Max’s Group President Robert Trota was quoted by as saying that the company plans to open 12 locations in the US, Canada and the Middle East. In Asean, Pancake House has four stores in Malaysia, while in Brunei it recently opened its first store. “We’ve been looking at Indonesia, Singapore… We’re just assessing formats,” Trota said.

Meanwhile, San Miguel Corporation (SMC) is known as one of the Philippines’ largest corporations, with its San Miguel beer flagship product. Currently, there are six San Miguel Breweries in Asia, one in Hong Kong, two in China (Guangdong and Baoding) and three within Asean (Vietnam, Thailand and Indonesia.). San Miguel started as a brewery during Spanish colonial times in 1890, but has diversified into packing, property, petrochemicals and power generation.

However, San Miguel’s dominance in the food industry may soon be facing a serious challenge from Indonesia’s Salim Group, which through its Hong Kong-based conglomerate First Pacific Co Ltd, and in cooperation with Malaysia’s Wilmar International, acquired Australia’s Goodman Fielder for US$1.37 billion, according to an report.

The transaction is expected to be completed in Q1-2015.

Beating MNCs

Within the pharmaceutical and healthcare sector, a local generics manufacturer, United Laboratories (Unilab), has cornered about 25% of the market share in the Philippine pharma market and has out-performed all multinational pharma companies in the country. It also has a presence in all Asean countries, except Brunei, and will only expand its existing operations within the region.

In Indonesia, Unilab’s leading over the counter brands are Decolgen and Neozep in the cough and cold category, the multi-vitamin Enervon C and Biogesic for headache relief.

Apart from Unilab, there is also Zuellig Pharma, one of the largest multinational pharmaceutical distribution networks in Asia.
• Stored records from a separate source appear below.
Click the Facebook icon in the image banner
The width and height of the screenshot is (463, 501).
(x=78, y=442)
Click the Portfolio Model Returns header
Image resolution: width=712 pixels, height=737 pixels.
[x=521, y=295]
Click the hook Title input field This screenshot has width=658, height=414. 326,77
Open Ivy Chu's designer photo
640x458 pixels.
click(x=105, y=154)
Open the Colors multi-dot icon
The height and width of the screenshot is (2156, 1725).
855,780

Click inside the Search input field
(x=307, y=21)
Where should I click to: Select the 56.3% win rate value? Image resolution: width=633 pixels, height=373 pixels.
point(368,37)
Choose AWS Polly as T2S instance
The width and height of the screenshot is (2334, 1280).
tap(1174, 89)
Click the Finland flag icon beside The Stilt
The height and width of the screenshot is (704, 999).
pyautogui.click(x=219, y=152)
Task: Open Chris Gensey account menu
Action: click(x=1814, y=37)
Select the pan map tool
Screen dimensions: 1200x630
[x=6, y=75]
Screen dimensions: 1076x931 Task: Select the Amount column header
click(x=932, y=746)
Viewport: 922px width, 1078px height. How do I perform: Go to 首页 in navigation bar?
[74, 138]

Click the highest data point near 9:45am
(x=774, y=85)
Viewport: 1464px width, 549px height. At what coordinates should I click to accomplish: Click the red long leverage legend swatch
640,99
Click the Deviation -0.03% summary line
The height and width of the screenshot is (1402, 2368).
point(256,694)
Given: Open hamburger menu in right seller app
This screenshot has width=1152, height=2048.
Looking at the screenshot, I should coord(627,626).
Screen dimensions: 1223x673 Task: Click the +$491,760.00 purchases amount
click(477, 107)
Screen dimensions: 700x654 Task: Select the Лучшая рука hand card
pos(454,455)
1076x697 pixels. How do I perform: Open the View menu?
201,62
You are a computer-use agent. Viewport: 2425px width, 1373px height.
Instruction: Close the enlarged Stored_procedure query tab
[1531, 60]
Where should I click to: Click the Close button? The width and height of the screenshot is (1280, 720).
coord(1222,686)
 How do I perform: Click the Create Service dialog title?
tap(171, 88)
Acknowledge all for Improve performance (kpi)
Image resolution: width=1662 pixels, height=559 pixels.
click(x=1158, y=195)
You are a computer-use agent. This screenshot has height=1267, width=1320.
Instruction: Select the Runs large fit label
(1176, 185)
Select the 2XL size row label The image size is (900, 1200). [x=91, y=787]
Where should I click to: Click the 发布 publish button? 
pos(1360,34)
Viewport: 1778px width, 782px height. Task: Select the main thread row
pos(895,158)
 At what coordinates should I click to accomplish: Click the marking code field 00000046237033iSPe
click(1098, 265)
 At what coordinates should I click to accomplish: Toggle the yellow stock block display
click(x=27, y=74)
It originated in the Philippines and its operations today cover all 10 Asean member countries.

Separately, Pilmico Foods Corp President Sabin Aboitiz said the food unit of the Aboitiz Group is also eyeing acquisitions as a template for expansion, capitalizing on opportunities presented by the
Asean economic integration.

Pilmico completed its first flour shipment to Vietnam last December, and is also opening an office in Indonesia. Incorporated on Aug 8, 1958, Pilmico started out as a joint venture among the Aboitiz Group, Lu Do Group, Soriano Group and the US Pillsbury Group.

At the end of the day, everything will look like a case of companies from other Asean countries entering the Philippines and Philippine companies entering other Asean economies.

However, it must also be taken into account that the region is a complex and competitive market where success is defined not only by product quality or marketing efforts, but also by the ability to deliver product to consumers using an optimal distribution strategy.

It is therefore essential for all food and drink brands, and investors looking at the Southeast Asian market, to also have a sound understanding of local distribution structures, coverage and commercial terms. Only then can an expansion drive be truly effective.